PLASTOCHRON1, a timekeeper of leaf initiation in rice, encodes cytochrome P450

Abstract

During postembryonic development of higher plants, the shoot apical meristem produces lateral organs in a regular spacing (phyllotaxy) and a regular timing (plastochron). Molecular analysis of mutants associated with phyllotaxy and plastochron would greatly increase understanding of the developmental mechanism of plant architecture because phyllotaxy and plastochron are fundamental regulators of plant architecture. pla1 of rice is not only a plastochron mutant showing rapid leaf initiation without affecting phyllotaxy, but also a heterochronic mutant showing ectopic shoot formation in the reproductive phase. Thus, pla1 provides a tool for analyzing the molecular basis of temporal regulation in leaf development. In this work, we isolated the PLA1 gene by map-based cloning.
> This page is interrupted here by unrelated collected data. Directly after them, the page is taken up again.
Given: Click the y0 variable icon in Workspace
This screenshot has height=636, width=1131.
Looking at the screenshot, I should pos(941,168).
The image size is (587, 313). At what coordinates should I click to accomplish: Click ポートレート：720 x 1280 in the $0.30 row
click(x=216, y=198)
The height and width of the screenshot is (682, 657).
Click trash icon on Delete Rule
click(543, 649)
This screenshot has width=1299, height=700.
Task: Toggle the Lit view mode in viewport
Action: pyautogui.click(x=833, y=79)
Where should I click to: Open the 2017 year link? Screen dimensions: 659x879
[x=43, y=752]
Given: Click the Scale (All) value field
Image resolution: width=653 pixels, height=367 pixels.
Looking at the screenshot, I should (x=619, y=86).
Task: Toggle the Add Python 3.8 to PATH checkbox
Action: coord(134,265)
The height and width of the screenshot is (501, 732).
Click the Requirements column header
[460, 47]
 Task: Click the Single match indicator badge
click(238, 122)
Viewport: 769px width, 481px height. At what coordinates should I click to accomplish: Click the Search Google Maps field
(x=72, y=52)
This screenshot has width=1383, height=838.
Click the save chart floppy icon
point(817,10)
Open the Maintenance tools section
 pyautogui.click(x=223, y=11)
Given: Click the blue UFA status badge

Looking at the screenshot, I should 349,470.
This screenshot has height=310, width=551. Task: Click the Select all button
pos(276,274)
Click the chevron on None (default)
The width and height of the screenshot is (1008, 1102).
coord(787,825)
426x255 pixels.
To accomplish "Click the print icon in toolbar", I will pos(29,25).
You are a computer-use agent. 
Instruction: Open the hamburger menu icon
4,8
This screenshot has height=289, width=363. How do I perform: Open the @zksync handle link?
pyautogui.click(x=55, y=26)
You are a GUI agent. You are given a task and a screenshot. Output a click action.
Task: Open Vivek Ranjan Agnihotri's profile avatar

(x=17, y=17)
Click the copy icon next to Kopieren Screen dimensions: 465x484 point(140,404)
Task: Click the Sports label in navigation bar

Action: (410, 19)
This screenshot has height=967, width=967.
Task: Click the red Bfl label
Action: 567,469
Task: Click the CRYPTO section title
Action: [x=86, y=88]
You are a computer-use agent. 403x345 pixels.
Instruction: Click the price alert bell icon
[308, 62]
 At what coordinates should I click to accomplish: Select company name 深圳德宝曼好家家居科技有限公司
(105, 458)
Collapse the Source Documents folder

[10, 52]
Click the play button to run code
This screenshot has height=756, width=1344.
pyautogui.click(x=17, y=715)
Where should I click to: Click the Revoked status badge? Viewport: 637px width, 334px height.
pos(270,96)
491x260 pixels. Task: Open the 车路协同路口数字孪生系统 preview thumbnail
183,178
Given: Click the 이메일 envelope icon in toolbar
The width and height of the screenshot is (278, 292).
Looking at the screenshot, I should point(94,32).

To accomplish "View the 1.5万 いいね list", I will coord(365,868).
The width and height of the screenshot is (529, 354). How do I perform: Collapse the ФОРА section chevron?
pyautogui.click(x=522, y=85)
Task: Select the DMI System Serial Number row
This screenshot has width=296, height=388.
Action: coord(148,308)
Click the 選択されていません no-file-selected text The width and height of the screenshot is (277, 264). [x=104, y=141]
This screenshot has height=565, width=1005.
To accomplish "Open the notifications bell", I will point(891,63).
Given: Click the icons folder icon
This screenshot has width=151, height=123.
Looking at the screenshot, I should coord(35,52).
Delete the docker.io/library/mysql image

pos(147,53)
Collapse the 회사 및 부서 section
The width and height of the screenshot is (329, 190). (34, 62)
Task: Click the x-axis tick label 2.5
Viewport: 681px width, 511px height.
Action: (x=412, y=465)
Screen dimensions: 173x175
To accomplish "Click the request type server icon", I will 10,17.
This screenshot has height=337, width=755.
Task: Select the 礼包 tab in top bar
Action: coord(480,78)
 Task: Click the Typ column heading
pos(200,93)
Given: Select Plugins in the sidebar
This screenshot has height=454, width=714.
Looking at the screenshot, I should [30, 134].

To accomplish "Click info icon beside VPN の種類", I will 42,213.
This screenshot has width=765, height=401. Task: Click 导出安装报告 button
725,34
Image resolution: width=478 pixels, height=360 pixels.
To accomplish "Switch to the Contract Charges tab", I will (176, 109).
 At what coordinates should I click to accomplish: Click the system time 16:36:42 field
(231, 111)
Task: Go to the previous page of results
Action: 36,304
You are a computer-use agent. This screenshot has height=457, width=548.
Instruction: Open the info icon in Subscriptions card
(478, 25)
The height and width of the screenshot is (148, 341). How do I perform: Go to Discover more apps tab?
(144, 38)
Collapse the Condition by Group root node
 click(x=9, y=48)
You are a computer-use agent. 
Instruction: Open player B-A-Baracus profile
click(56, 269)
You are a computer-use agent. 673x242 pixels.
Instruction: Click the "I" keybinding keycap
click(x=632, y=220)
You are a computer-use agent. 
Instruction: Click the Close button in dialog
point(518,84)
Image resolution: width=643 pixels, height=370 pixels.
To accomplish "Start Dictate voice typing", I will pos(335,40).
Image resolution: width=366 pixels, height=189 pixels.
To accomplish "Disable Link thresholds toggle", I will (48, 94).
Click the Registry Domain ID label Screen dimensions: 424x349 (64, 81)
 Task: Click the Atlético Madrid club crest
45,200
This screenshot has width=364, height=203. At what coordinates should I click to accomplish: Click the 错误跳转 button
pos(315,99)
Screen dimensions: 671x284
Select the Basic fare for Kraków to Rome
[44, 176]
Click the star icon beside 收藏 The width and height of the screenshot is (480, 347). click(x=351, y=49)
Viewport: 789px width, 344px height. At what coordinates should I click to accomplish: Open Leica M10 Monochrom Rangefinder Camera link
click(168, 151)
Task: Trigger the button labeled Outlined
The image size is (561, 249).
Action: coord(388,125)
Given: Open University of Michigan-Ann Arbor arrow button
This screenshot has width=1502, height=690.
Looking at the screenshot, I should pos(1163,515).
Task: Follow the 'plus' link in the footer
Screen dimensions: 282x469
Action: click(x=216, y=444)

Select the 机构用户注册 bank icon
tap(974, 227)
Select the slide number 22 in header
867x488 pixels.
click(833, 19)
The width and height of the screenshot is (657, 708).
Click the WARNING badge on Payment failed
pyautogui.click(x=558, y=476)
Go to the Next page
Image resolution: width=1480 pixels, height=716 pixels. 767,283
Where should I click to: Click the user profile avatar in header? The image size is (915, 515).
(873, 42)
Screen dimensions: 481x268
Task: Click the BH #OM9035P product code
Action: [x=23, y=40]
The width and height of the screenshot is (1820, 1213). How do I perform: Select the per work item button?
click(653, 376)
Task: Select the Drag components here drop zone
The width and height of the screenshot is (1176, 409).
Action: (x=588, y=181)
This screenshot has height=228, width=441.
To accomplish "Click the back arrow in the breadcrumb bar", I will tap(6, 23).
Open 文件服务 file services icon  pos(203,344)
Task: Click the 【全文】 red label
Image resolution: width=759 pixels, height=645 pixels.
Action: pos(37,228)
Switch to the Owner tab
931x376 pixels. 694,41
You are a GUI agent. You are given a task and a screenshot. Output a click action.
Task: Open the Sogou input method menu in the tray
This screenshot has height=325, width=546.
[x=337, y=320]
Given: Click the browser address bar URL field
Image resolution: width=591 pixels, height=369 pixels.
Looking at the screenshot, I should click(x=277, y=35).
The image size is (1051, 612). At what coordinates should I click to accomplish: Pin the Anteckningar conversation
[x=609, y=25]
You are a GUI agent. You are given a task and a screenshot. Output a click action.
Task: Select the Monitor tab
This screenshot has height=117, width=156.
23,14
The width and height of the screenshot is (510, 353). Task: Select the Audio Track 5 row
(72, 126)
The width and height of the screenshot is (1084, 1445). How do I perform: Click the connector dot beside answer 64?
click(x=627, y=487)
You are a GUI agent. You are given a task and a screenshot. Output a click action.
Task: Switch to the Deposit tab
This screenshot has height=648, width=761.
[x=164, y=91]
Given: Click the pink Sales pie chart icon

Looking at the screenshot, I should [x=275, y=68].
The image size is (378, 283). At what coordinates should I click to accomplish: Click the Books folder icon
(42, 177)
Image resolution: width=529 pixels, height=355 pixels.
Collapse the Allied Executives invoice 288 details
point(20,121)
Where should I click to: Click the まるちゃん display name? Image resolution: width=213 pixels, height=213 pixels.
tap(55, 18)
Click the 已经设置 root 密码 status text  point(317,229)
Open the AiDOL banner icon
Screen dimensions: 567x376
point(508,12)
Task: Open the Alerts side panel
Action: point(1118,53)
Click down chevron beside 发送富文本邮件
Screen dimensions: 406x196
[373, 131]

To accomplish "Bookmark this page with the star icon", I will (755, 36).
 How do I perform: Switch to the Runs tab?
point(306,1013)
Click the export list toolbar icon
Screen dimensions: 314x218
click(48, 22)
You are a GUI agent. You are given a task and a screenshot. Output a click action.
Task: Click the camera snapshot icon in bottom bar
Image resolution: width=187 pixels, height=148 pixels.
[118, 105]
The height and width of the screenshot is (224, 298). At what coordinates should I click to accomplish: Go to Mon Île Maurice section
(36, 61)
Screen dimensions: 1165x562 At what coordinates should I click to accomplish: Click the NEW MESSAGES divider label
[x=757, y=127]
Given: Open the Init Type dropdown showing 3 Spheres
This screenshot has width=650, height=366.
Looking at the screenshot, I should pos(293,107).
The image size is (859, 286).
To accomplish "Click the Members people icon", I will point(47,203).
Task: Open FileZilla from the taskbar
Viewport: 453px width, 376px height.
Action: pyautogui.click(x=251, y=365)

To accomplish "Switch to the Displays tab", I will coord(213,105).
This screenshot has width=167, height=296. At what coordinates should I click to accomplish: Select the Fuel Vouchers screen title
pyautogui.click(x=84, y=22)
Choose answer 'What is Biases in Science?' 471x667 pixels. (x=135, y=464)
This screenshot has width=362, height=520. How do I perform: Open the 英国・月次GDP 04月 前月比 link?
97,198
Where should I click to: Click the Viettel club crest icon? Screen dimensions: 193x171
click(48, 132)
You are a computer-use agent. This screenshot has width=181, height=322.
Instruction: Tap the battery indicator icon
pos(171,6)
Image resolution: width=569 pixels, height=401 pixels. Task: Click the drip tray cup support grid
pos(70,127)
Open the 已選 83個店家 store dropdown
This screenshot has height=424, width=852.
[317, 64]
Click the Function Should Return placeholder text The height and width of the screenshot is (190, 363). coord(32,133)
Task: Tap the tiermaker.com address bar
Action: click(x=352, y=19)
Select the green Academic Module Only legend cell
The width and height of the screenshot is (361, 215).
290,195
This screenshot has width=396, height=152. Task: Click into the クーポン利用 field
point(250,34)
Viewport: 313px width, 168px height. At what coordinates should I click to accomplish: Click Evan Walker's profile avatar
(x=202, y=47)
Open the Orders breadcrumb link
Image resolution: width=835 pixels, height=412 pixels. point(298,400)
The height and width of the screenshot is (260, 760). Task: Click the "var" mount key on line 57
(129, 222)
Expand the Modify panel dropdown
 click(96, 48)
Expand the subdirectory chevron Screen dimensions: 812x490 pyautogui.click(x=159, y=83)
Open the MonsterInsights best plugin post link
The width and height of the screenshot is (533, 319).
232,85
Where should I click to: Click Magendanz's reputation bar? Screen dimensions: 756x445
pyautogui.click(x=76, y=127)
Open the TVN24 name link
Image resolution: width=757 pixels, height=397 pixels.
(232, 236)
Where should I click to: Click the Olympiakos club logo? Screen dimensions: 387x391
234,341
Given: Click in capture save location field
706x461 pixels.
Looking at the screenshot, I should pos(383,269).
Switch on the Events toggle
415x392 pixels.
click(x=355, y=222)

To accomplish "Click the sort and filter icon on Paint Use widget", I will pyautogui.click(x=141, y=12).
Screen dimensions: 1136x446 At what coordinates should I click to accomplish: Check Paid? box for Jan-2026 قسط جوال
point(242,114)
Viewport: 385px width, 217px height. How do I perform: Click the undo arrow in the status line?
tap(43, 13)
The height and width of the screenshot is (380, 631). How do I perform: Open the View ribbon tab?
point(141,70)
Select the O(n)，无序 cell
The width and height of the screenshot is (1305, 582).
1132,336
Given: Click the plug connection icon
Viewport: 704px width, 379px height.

The identified PLA1 gene encodes a cytochrome P450, CYP78A11, which potentially catalyzes substances controlling plant development. PLA1 is expressed in developing leaf primordia, bracts of the panicle, and elongating internodes, but not in the shoot apical meristem. The expression pattern and mutant phenotype suggest that the PLA1 gene acting in developing leaf primordia affects the timing of successive leaf initiation and the termination of vegetative growth.

Fig. 1.

Phenotypes of wild-type, pla1 mutant, and transgenic pla1-2 plants. (a) Seedlings of wild-type (WT) and pla1-2 plants 17 days after germination, showing that many more leaves are formed in pla1-2 than in wild type. Arrowheads indicate lamina joint. (b) Panicles of wild type, pla1-1 with vegetative shoots instead of primary branches, and pla1-2 with truncated panicle, one shoot (arrowhead), and enlarged bract (arrow). (c) Scanning electron microscopy of a wild-type young panicle. (d) Scanning electron microscopy of a pla1-1 young panicle. Asterisks indicate ectopic vegetative shoots with an enlarged bract. (e) pla1-2-like transgenic plants carrying pBGH1 alone. Normal transgenic plants carrying pBGH1/P450 are shown to the right. (f) Panicles of transgenic plants: left, a pla1-2-like panicle with enlarged bract (arrowhead) in transgenic plant carrying pBGH1; right, normal panicle in transgenic plant carrying pBGH1/P450.

Fig. 2.

Structure of the PLA1 gene. (a) Exon/intron structure of PLA1. Two open boxes indicate protein coding regions composed of two exons split by a small intron. Mutations in four alleles are indicated as follows: (i) deletion of C at the position of 1,029 bp in pla1-1 resulting in frameshift of the ORF, (ii) nucleotide transition of C to T at position 1348 in pla1-2 resulting in the substitution of A to V at the position of 421 aa, (iii) transition of C to T at position 1687 in pla1-3 1-2 resulting in the substitution of P to S at position 496, and (iv) transition of G to A at position 1151 in pla1-4 resulting in the disruption of the splicing donor site. (b) Deduced amino acid sequence of PLA1 protein. In a and b, hydrophobic regions, oxygen binding motifs, and heme binding motifs are indicated by green, blue, and red, respectively. (c) Phylogenetic relationship among CYP78A proteins. The phylogenetic tree was generated based on the entire amino acid sequences by using the clustal w program (www.ddbj.nig.ac.jp/e-mail/clustalw-e.html).

Fig. 3.

In situ expression of PLA1 in vegetative and reproductive apex of wild-type plant. Dark blue stains represent PLA1 gene expression. (a) Median longitudinal section of shoot apex 1 month after germination. (b) Schematic representation of a.(c) Longitudinal section of shoot apex just after transition to reproductive phase. Two bracts of primary branches are formed. Arrows indicate PLA1 expression in the internodes of an elongating stem. (d) Longitudinal section of a young panicle at a slightly later stage of c.(e) Longitudinal section of a developing panicle in which spikelets are being formed. Arrows indicate PLA1 expression in the rachis internodes. (f) Longitudinal section of young spikelet. P0, plastochron0 leaf founder cells; P1, plastochron1 leaf; P2, plastochron2 leaf; P3, plastochron3 leaf; Br, bract; Ibr, incipient bract; Rm, rachis meristem; Pr, Primary branch primordium; Fm, floral meristem; Le, lemma primordium; Eg, empty glume primordium; Rg, rudimentary glume primordium.